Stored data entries
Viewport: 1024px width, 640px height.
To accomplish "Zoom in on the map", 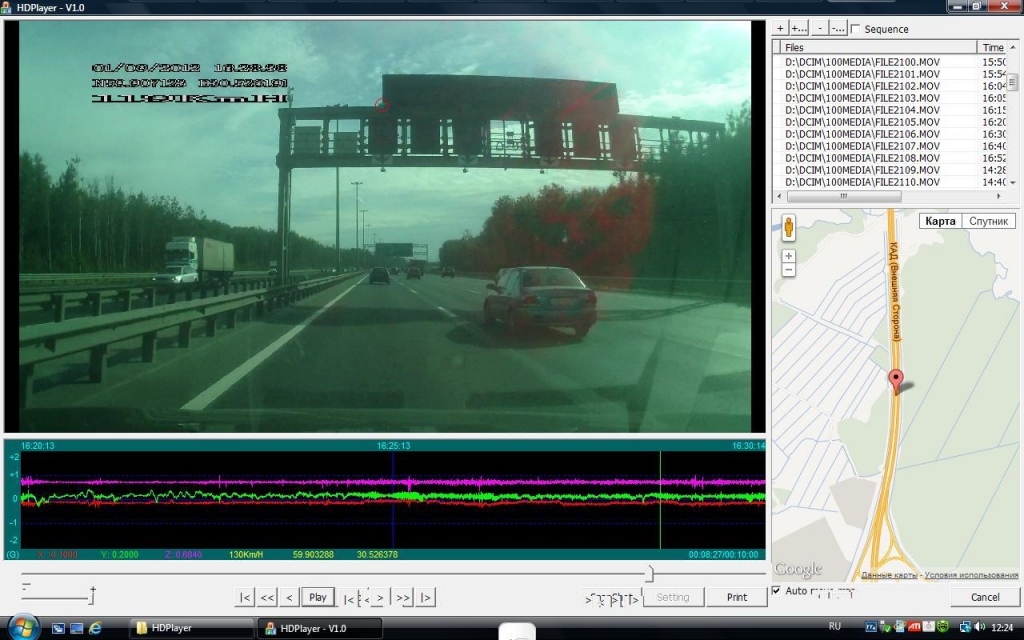I will click(x=789, y=256).
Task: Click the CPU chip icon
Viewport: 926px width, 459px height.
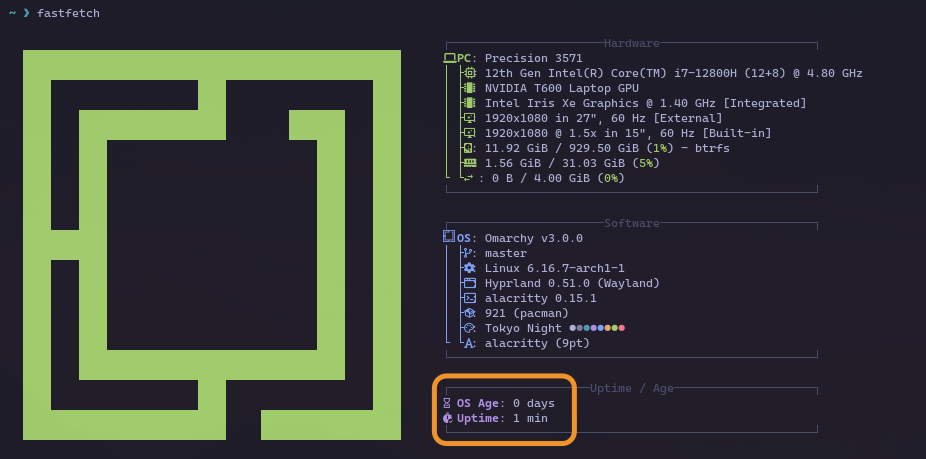Action: (469, 73)
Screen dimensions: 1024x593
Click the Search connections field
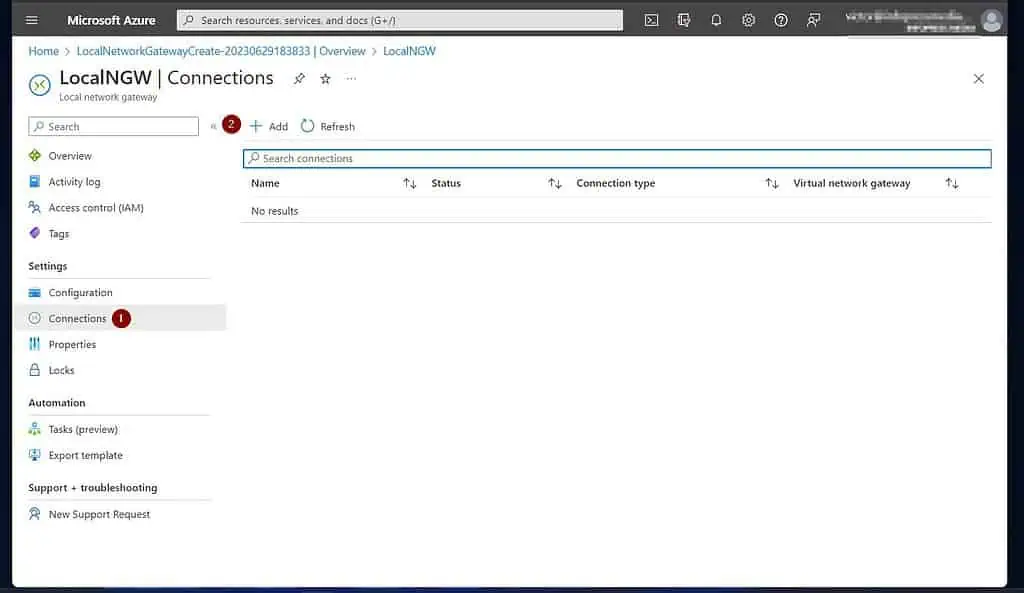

# About this exercise
Every line from the one holding "Viewport: 926px width, 459px height." through the final line of the data above is to be reproduced exactly, both ends included, with the pictures left out.

# Solved problem
Viewport: 926px width, 459px height.
Action: (469, 73)
Screen dimensions: 1024x593
Click the Search connections field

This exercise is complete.